== Segment start ==
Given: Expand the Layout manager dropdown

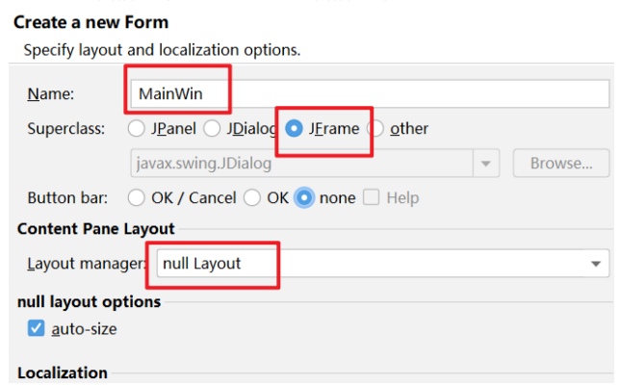Looking at the screenshot, I should pyautogui.click(x=378, y=263).
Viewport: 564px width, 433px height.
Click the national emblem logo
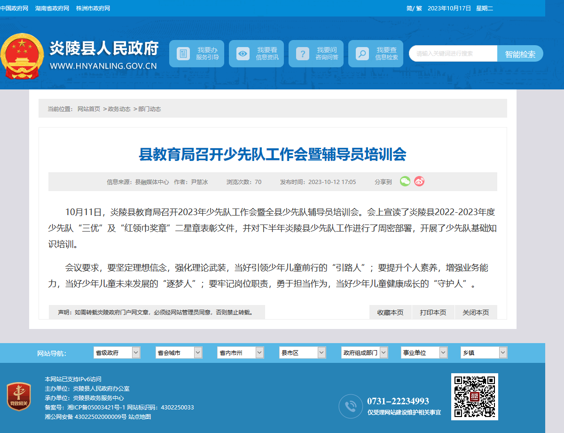point(22,56)
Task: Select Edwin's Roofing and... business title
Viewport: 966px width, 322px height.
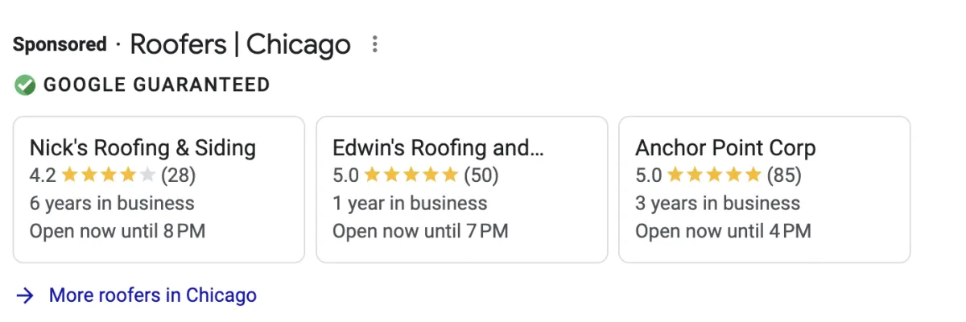Action: point(438,148)
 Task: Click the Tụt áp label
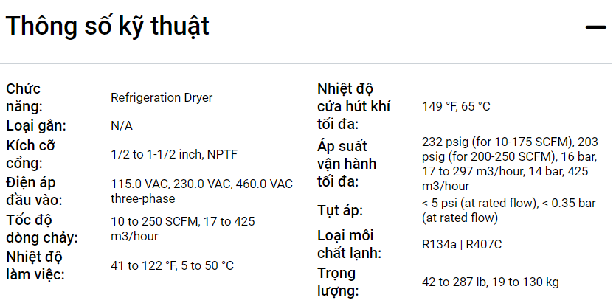340,210
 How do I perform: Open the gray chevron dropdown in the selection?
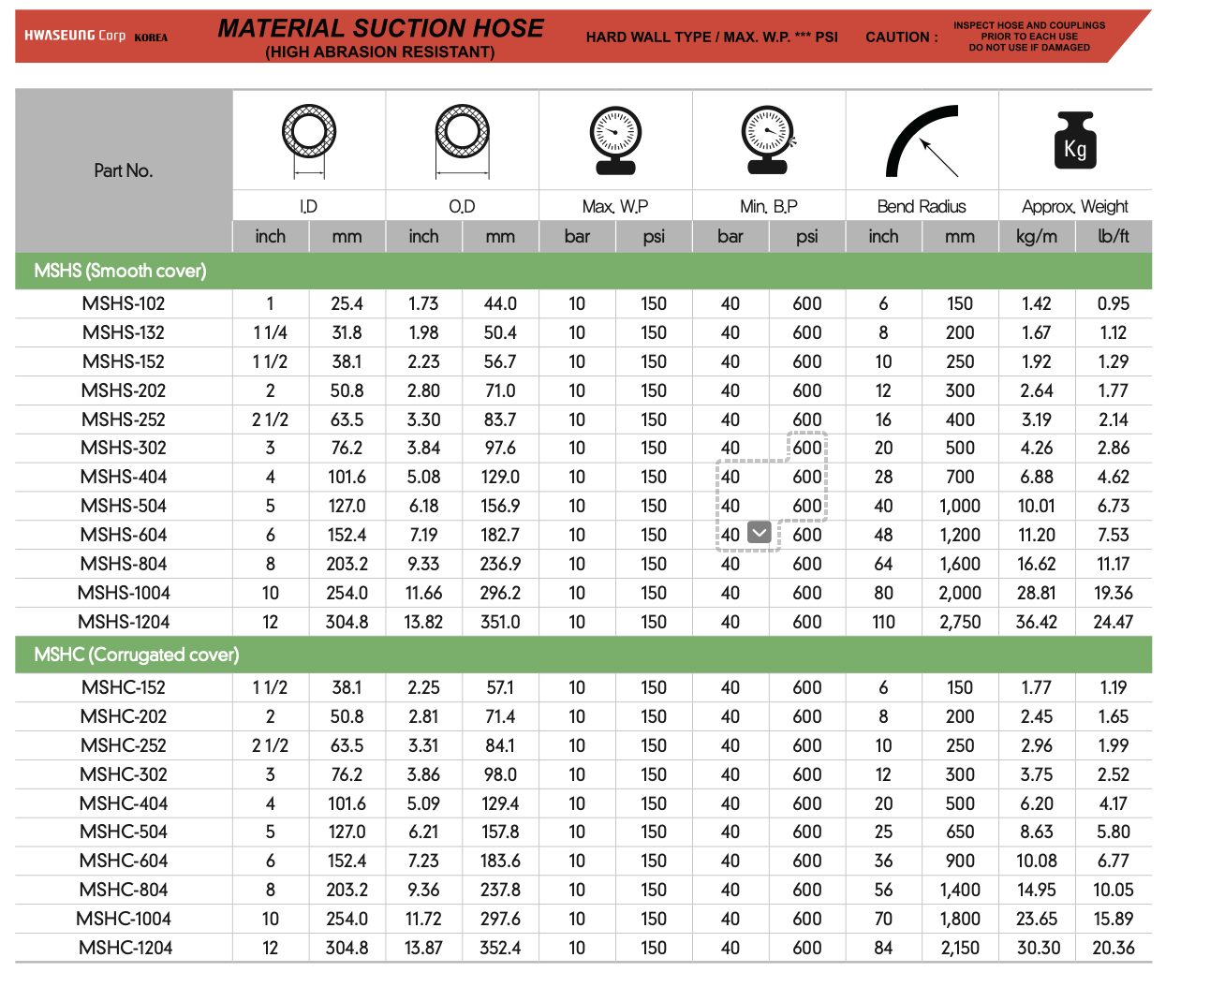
== Segment end ==
*EXERCISE*
In full and without changes, repeat the listing above, but not its pictures.

*RESPONSE TO THIS TASK*
Given: Expand the Layout manager dropdown

Looking at the screenshot, I should pyautogui.click(x=378, y=263).
Viewport: 564px width, 433px height.
Click the national emblem logo
point(22,56)
Task: Select Edwin's Roofing and... business title
Viewport: 966px width, 322px height.
Action: point(438,148)
 Task: Click the Tụt áp label
340,210
 How do I perform: Open the gray chevron dropdown in the selection?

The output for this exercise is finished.